Сколько улиц исхожено с ними по ночной Москве, и «Застава Ильича» тут оказалась незаменимым свидетелем. Как и того, что споры наши касались чего угодно: и прошлого, и будущего, и физики, и лирики, одни лишь соображения карьеры и материального процветания не служили предметом дискуссий. Убей, такого не упомню. Не потому, что мы были такими уж бессребрениками, просто соображения призвания, смысла жизни и чистого творчества занимали нас гораздо больше.
Зато тогдашний «креативный класс» мало-помалу складывался. В картине есть ключевая сцена, которая в разные времена вызывала разную реакцию. Казалась то фельетонной, то излишне пафосной, то наивно нравоучительной. Сейчас представляется почти пророческой.
Кто любит «Заставу», понял, о чём речь: главный герой, парень с рабочей окраины, попадает в компанию любимой девушки, по тем временам «светскую», богемную, ощущающую себя элитой. Без особых оснований, скорее всего, по праву рождения.
Авторы лишь намёком дают понять, что у героя с его возлюбленной вряд ли сложится что-либо прочное, поскольку совершенно недвусмысленно демонстрируют: в этой милой компании он – навсегда чужой. Не потому, что из простой семьи и не из того вуза, а потому, что ему никогда в жизни в голову не придёт иронизировать и насмешничать над пешеходами за окном, над их заботами и радостями, над всем, что люди испытали и пережили, что вынесли на своих плечах. И над картошкой, которая в любые исторические времена остаётся их главным блюдом.
Для молодых снобов стабильных 60-х картошка в мундире в лучшем случае сделалась простонародной экзотикой, а в принципе – символом отсталости и плебейства.
Совсем недавно отнюдь не юная либеральная дама высказалась ещё определённее в том смысле, что хранимые в семьях фотографии погибших на войне родственников – это своего рода грязные тряпки, дорожить которыми, а уж тем более гордиться – признак всё того же российского рабства.

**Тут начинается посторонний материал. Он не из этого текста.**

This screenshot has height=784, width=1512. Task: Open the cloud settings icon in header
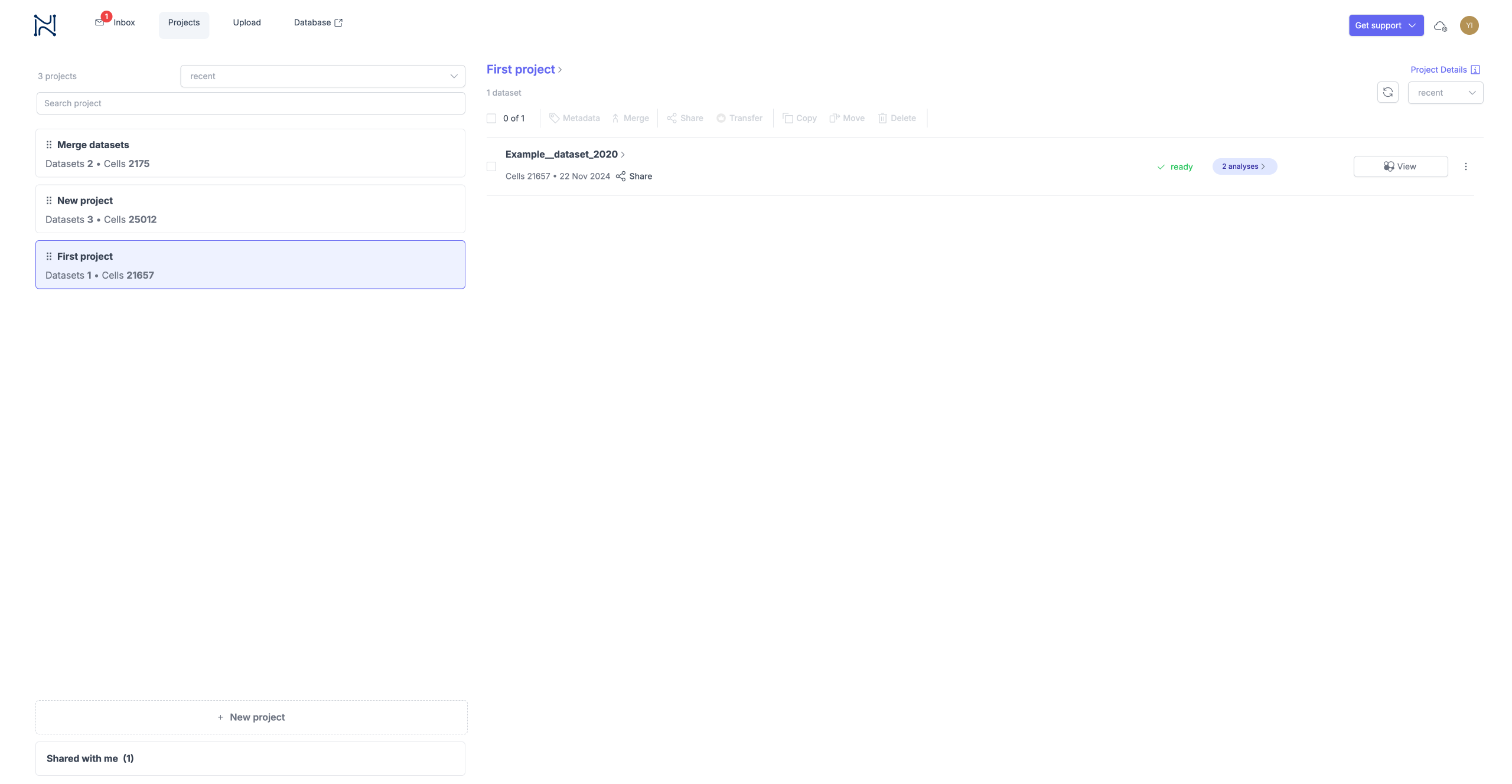pyautogui.click(x=1441, y=26)
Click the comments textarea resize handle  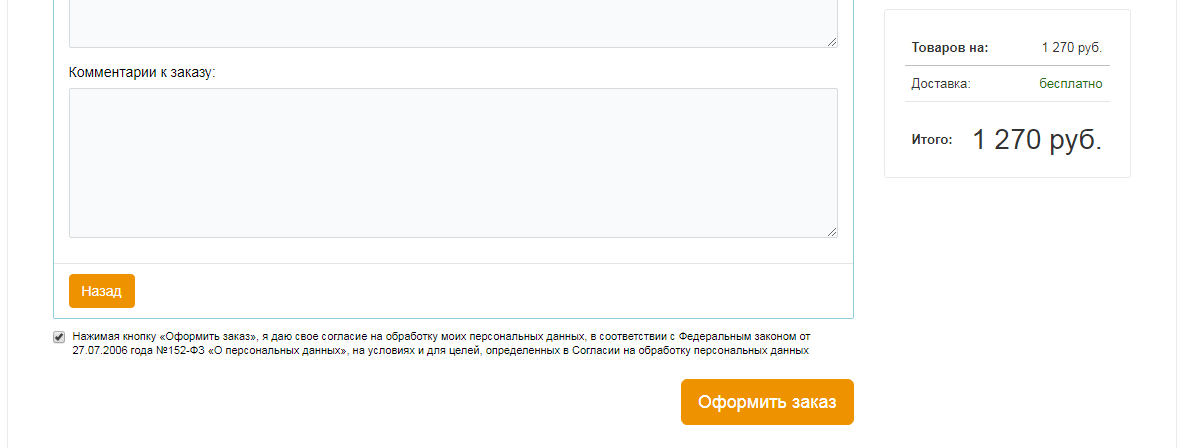tap(832, 232)
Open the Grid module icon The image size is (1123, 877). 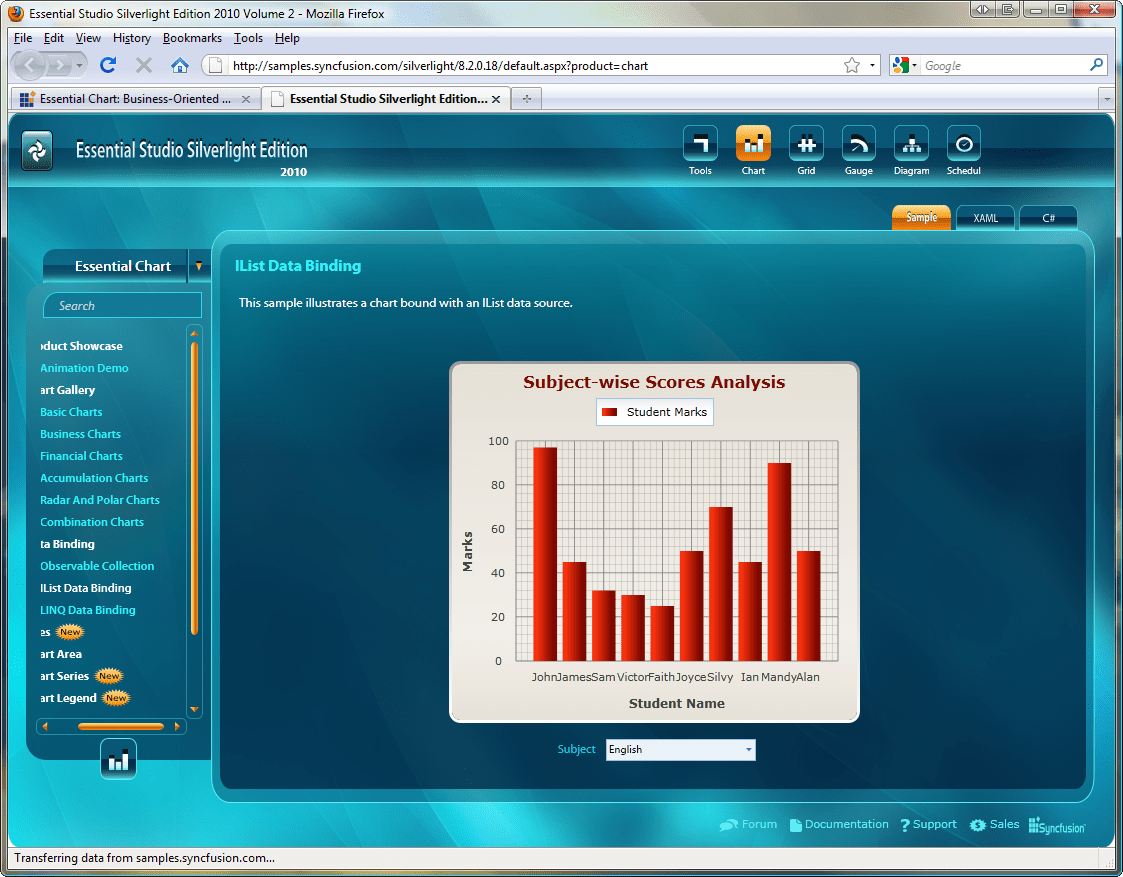[806, 144]
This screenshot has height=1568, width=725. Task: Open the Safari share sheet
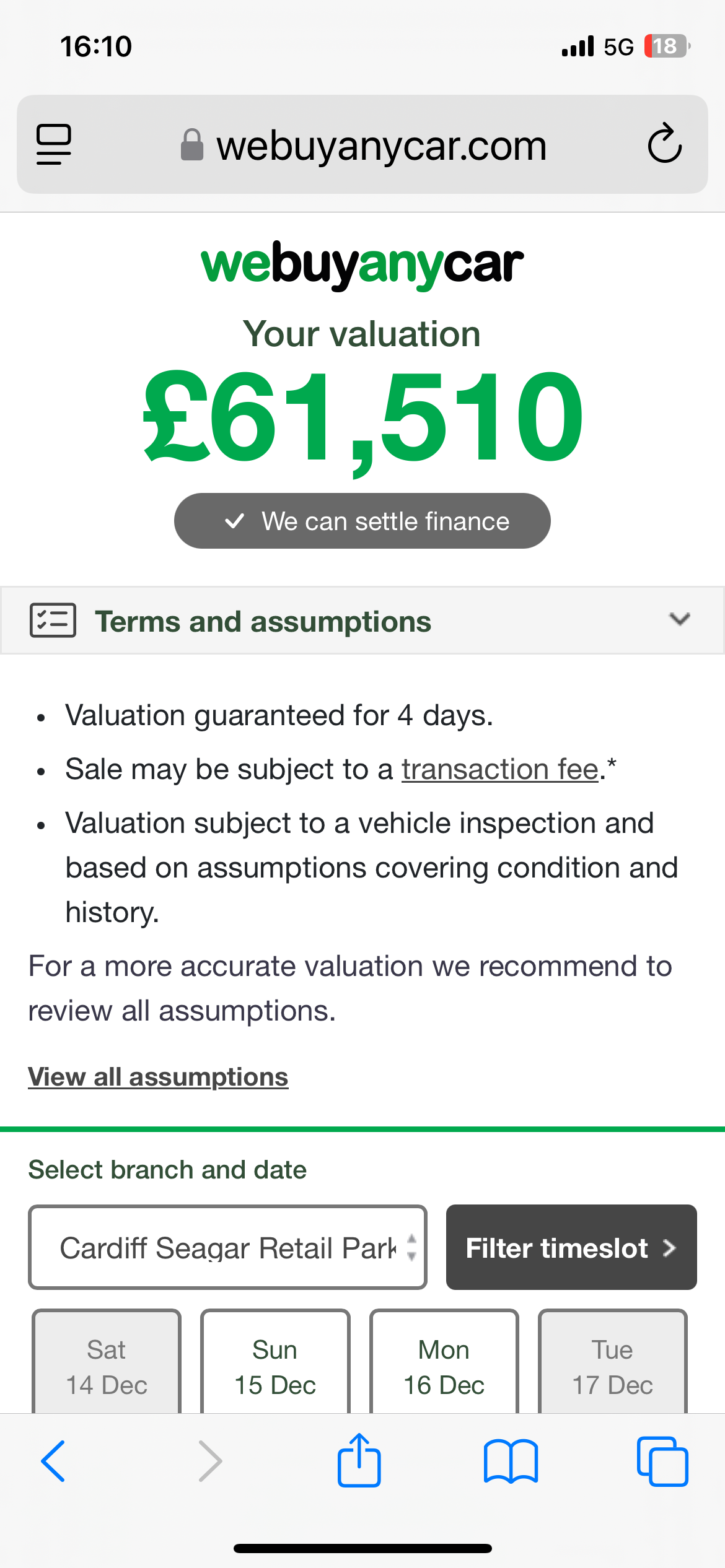pyautogui.click(x=359, y=1460)
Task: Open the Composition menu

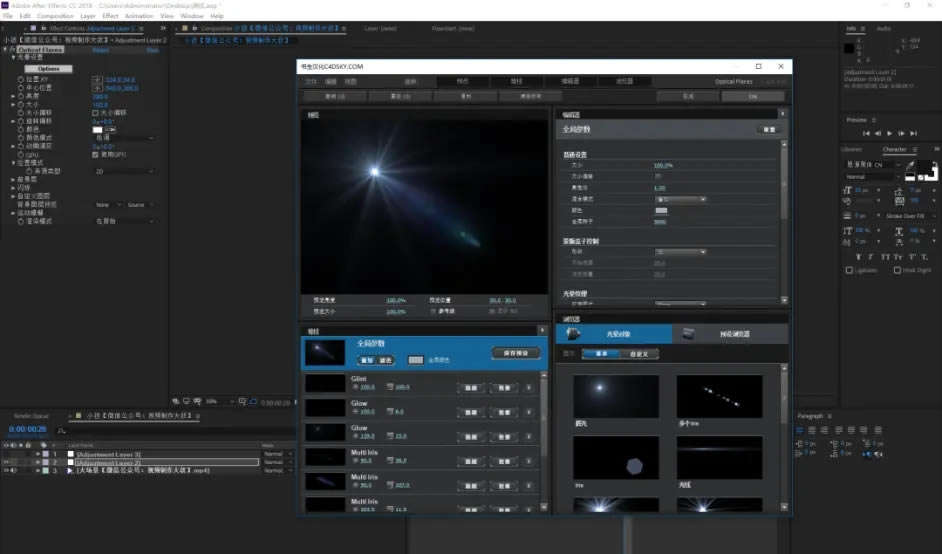Action: pos(55,16)
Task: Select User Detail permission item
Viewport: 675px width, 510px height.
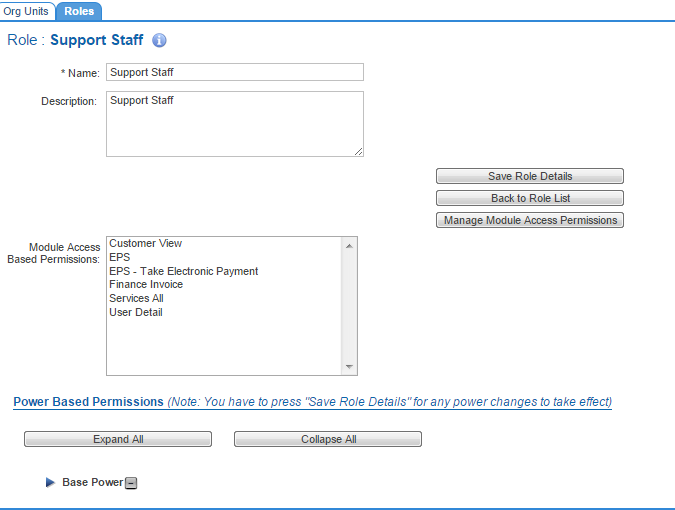Action: tap(136, 312)
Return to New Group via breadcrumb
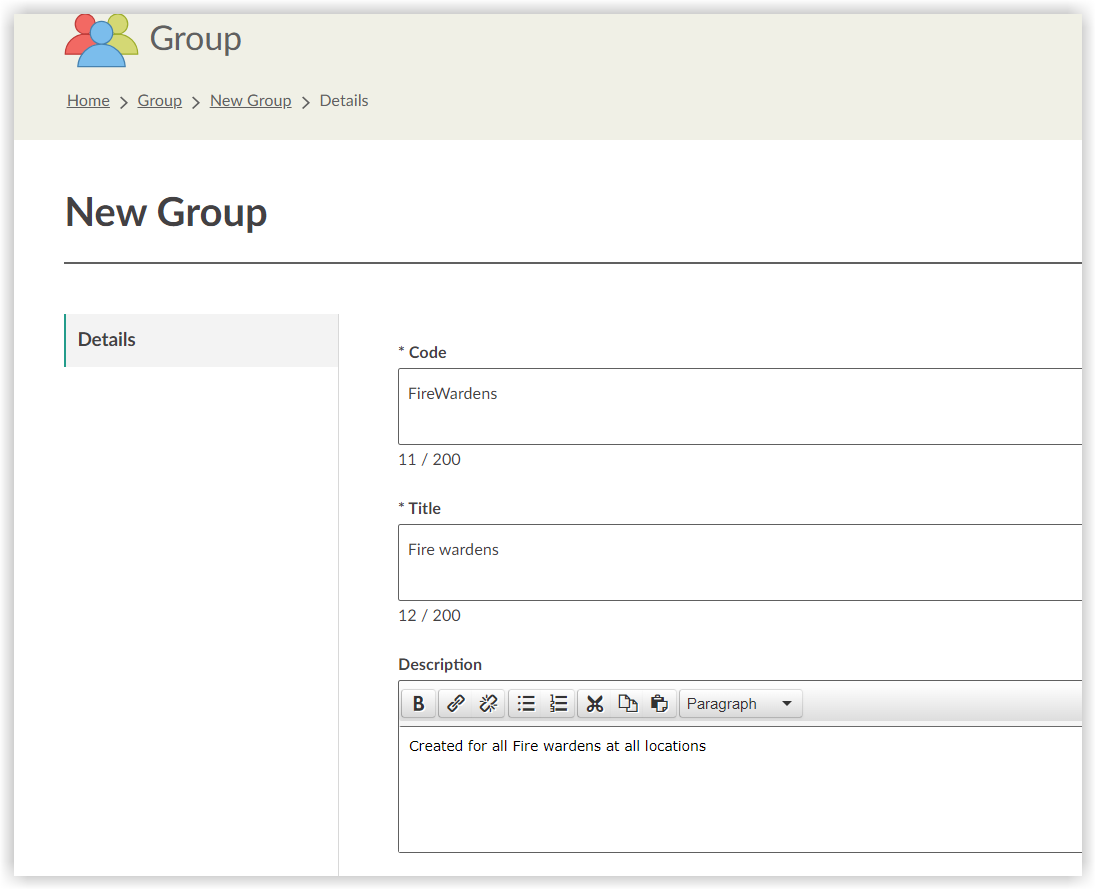This screenshot has width=1096, height=890. pyautogui.click(x=250, y=100)
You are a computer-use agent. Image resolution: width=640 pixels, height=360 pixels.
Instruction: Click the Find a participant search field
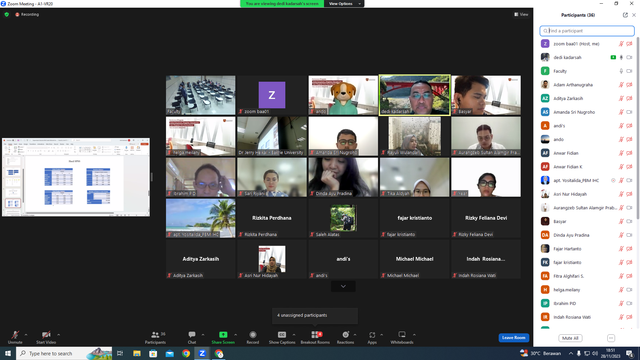pyautogui.click(x=587, y=31)
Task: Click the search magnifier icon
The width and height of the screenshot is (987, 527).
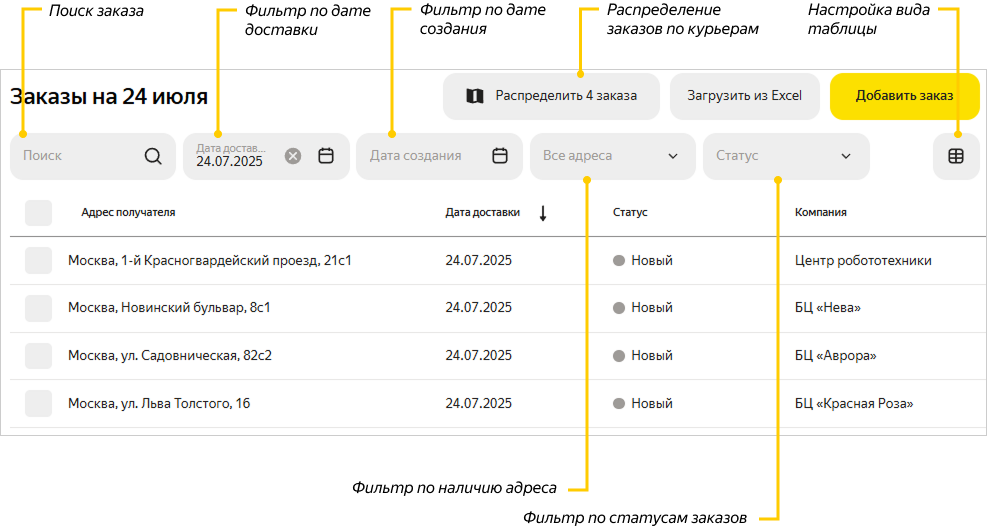Action: [153, 156]
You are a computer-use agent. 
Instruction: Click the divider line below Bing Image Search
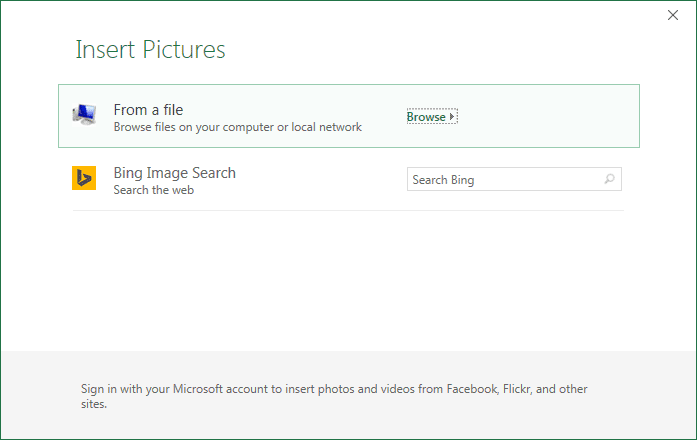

Вот я и думаю теперь, что в «Заставе Ильича» был представлен прообраз современного российского либерализма. Не того, который снисходителен к человеческим слабостям и нуждам, а того, что до ненависти непримирим к заветным основам жизни: к честности, к чистоте, к обыкновенной порядочности.
Между прочим, пафос картины в том и состоял, что её герои всю родную историю, всё в ней великое и трагическое примеряли на себя, за всё готовы были пострадать, ни от чего не отказываясь. И надо было обладать особой зашоренностью или извращённостью бюрократического мозга, чтобы в этой искренней, но не слепой приверженности идее распознать злокозненное безверие, а в последних, может быть, советских идеалистах обнаружить заносчивых нигилистов.
С этой глупости, с этого преступного обыкновения не отличать искреннюю веру от циничного безверия и начались все неприятности легендарной картины. А в некотором смысле – и роковые просчёты советской власти.
Между прочим, ранней зимой 1962-го, когда замечательный фильм ещё не был закончен и принят, на нашем курсе факультета журналистики прозвенел последний звонок. Кто-то из наших факультетских артистов взошёл на кафедру и под гитару запел отнюдь не одобряемого тогда, почти гонимого Окуджаву. И набитый битком амфитеатр огромной аудитории ему подпевал: «И комиссары в пыльных шлемах склонятся молча надо мной…»
Повторяю, «Заставы Ильича» никто ещё не видел.